Abstract

To assess the clinical outcomes of aromatase inhibitors for stimulating poor responder women undergoing in vitro fertilization (IVF) protocol in whom high doses gonadotrophins treatment was unsuccessful. Retrospective analysis. 37 IVF patients with high basal concentrations of FSH(>13 mIU/mL) who had shown no response to vigorous gonadotrophin stimulation are reported. Patients were offered letrozole, 5 mg/day for 5 consecutive days starting on day 3 of the menstrual cycle. Ultrasonography was performed before initiation of treatment, on day 9 of menstrual cycle, and as required thereafter until the dominant follicle reached 18 mm in diameter. Ovulation was triggered with 10,000 IU of hCG, and oocyte pick-up was performed 34–36 hours later.
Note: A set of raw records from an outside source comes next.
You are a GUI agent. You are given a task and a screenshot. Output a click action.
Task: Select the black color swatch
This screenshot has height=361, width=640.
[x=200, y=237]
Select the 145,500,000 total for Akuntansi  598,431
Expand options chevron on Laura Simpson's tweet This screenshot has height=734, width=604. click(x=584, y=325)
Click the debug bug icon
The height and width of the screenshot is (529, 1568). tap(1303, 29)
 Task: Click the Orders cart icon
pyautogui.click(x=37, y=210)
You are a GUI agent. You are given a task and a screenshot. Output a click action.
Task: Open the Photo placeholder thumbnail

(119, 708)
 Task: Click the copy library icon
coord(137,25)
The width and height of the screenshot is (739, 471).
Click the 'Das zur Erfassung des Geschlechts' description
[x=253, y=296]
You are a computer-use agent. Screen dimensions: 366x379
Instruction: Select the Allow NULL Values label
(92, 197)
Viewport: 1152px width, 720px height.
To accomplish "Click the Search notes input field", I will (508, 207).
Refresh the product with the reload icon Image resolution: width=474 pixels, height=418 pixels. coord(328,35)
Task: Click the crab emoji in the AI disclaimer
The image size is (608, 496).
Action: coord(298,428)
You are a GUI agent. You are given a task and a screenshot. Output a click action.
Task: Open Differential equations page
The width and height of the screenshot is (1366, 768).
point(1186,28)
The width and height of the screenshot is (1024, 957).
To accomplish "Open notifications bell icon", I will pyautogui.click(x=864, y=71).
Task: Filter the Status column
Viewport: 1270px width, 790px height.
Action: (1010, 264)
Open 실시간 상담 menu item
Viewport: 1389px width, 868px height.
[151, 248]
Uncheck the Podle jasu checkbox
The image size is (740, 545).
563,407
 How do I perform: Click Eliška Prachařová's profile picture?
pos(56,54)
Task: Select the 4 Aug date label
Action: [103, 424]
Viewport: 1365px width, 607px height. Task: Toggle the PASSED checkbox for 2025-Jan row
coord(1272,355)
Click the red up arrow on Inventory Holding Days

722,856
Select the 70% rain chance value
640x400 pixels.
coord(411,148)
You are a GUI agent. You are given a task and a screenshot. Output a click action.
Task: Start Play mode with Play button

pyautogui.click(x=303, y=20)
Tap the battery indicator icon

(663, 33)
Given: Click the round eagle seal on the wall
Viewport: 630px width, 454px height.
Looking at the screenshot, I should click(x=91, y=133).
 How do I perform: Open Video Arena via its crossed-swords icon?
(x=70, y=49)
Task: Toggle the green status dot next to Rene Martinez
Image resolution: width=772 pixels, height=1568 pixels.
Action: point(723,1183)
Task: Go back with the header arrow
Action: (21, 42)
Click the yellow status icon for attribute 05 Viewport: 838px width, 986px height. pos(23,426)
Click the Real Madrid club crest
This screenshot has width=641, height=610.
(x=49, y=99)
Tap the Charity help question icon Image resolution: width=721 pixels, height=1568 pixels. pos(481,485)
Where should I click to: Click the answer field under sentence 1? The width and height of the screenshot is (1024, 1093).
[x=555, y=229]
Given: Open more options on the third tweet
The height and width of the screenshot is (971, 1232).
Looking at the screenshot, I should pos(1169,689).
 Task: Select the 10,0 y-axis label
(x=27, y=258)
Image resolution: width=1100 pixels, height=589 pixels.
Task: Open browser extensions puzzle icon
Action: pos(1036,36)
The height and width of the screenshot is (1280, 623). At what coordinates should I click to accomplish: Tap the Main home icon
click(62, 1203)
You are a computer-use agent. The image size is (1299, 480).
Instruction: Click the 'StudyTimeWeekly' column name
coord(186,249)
Sixteen cycles (42%) were canceled because of no ovarian response. Five patients (24%) did not have IVF because of no oocyte retrieval. And four patients did not have ET because of failed fertilization. Twelve patients become an embryo transfer. Only one patient was pregnant. The clinical pregnancy rate was 1 of 12 (9%) per embryo transfer. Poor responders undergoing controlled ovarian hyperstimulation with letrozole in cycles with high basal FSH and who are vigorous gonadotrophin stimulation resistant will often show adequate ovarian response and reach oocyte retrieval and ET. The pregnancy rates, however, remain low. This intervention comparing to the cost of gonadotrophin protocols may have future implications for the treatment of poor responders.